Why persist as a People’s portraitist in these changed conditions?
For several good reasons. The other who had once been primarily a representative of humanity has become, in the new scheme of things, altogether more of a mystery. At a glance we can distinguish relatively little, and especially in the heterogenous circumstances of the big city. One of the disappointments of the mobile phone is that it breaks the spell. Revealing far more of the humdrum life of the other than we want to know. Almost all of these pictures project encounters as minor melodramas, involving tension and suspicion. They re-enchant the world or re-phrase it as a tale told about people who harbour deep secrets. Secondly, the photographer herself leads an altogether more precarious life in these changed circumstances. In the old days it was a fully justified role, but that can no longer be said of it. In the absence of any good social reason the photographer lies open to challenge and even to threat, and it is easy to imagine that some of the dramatis personae in this collection were less than happy to appear on Mouzakiti’s stage. The photographer under these terms I now a hunter, someone who runs a risk, and whose mettle is tested, So, what we are also asked to attend to is her own predicament as a taker of images.

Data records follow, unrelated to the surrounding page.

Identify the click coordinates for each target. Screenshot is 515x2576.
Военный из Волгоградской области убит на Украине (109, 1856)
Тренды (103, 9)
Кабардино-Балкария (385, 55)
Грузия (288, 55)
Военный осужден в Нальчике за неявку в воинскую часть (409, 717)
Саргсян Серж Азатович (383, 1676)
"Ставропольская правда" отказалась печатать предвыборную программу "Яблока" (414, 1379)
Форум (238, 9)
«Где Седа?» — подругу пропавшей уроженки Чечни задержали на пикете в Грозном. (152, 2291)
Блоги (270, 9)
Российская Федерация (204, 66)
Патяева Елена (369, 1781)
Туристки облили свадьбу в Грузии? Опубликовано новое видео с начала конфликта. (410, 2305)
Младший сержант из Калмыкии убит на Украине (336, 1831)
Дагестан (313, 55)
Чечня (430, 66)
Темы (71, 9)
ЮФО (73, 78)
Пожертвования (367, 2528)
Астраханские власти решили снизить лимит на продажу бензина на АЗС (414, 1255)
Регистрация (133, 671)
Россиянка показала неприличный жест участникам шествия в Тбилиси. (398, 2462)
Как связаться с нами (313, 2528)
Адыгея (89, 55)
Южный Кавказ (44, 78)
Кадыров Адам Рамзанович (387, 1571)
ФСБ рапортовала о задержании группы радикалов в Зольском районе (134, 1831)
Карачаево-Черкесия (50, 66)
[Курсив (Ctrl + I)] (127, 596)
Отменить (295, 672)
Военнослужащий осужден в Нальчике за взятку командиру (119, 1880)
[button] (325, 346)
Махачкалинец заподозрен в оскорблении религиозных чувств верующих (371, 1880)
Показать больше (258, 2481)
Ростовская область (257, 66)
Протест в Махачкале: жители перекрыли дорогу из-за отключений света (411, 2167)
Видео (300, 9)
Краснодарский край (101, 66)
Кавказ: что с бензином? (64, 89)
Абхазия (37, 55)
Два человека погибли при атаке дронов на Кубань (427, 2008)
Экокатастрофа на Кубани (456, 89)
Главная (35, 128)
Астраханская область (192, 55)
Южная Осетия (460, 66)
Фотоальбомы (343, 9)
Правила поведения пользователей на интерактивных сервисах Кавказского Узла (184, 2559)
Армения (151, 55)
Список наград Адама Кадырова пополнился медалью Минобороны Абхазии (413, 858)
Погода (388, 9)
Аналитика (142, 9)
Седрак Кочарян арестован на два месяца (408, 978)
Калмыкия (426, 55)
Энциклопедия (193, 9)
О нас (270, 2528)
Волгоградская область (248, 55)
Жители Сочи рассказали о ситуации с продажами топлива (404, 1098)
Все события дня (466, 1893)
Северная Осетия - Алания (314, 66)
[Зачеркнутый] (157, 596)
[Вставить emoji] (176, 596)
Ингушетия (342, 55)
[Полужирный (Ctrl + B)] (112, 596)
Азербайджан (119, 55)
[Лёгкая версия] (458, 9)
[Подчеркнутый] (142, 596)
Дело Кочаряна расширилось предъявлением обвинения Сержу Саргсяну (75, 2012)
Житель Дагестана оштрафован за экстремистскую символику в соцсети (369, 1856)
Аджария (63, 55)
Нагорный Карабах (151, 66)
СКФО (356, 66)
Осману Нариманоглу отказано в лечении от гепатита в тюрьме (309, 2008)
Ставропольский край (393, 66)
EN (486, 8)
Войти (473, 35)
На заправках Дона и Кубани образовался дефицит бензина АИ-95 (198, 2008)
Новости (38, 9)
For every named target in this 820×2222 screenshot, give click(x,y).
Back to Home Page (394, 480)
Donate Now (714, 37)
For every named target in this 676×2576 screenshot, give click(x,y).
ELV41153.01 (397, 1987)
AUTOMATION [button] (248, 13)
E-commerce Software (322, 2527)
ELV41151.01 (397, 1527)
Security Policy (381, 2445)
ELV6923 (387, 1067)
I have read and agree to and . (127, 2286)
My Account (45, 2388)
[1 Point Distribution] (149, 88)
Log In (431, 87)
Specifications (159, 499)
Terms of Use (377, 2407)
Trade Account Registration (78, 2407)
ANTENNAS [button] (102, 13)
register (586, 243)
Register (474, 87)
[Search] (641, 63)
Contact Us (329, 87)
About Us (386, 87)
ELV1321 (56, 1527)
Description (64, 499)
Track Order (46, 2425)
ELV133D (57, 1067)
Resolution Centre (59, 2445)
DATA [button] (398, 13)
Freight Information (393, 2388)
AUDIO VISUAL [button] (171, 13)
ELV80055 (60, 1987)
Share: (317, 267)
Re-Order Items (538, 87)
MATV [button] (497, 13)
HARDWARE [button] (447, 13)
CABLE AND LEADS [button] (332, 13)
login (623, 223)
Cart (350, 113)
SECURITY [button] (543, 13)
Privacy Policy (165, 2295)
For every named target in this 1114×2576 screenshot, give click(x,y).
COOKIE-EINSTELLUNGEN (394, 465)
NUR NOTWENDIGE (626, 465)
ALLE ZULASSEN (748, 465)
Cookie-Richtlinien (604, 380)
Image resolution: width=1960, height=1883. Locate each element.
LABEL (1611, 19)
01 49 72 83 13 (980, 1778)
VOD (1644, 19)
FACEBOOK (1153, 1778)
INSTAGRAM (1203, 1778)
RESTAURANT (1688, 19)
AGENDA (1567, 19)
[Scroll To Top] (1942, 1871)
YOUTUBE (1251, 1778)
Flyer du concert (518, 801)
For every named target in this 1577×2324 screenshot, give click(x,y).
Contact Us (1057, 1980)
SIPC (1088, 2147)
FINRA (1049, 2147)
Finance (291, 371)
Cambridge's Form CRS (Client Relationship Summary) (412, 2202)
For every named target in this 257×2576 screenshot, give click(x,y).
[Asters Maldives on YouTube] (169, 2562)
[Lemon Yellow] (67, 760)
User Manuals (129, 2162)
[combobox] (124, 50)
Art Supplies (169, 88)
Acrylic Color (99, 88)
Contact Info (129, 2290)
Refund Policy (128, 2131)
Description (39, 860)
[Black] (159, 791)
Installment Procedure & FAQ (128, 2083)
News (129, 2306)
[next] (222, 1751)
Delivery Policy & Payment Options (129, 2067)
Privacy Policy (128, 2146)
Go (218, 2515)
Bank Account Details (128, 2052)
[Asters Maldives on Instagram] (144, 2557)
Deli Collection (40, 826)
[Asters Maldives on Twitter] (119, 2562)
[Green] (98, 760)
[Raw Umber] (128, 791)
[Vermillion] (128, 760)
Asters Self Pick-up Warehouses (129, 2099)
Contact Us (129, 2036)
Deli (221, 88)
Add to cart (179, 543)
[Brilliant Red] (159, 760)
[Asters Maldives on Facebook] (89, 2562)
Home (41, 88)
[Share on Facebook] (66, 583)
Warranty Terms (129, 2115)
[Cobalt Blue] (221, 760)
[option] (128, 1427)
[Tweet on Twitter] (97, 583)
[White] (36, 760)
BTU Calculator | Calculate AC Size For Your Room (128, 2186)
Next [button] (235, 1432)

Mouzakiti is a late modernist in so far as she draws attention to her own viewpoint, and to her own existence as a kind of secret agent. Robert Frank did something like this with The Americans in the 1950’s as did Rene Burri with the Germans a few years later. The difference is that both of those photographers were interested in the culture at large with all its apparatus. Here, on the other hand, you can learn little about London in general. What happened from the 1970’s onwards was that we became more and more aware of ourselves as solitaries. The old modernism involved us physically in workshops and on dance-floors. The new postmodern culture , on the other hand, tends to pass directly from screen to mind. Because of this we have developed an idea of the body as somehow underused and problematic. The body, with all its expressive capacities, has been left to one side or in a kind of limbo. Where better to realise this disconnecting vision than in what the English call variously ‘the tube’ or ‘the underground’, the very epitome of limbo.
-Ian Jeffrey, Art Historian and Photography Critic
Eleni Mouzakiti is an Athens based visual artist, educator and curator of photographic exhibitions and publications.
After studying studied German Language and Literature at the University of Athens, FU Berlin and Ruprecht-Karl University of Heidelberg, she received an MA in Image and Communication from Goldsmiths College, University of London and a PhD (2004) in Arts and Humanities with a specialization in Photography as an Art Practice from Derby University, UK.
Eleni was a fellow of the Greek State Scholarship Foundation, the Alexander S. Onassis Public Benefit Foundation and the DAAD -German Academic Exchange Service.
Her photographic work has been presented in solo and group exhibitions and festivals internationally
Her works belong to the collection of the Portland Museum of Art, Oregon, USA, the Thessaloniki Museum of Photography (Greece), the State Museum of Contemporary Art (Greece), the ACG Art Collection and other private collections.
Committed to long term projects, in her work she focuses on human ecology issues, on ‘absorptive’ behaviour in the public realm, leisure time geography, landscape as a Fantasy of [not] belonging, memory and history.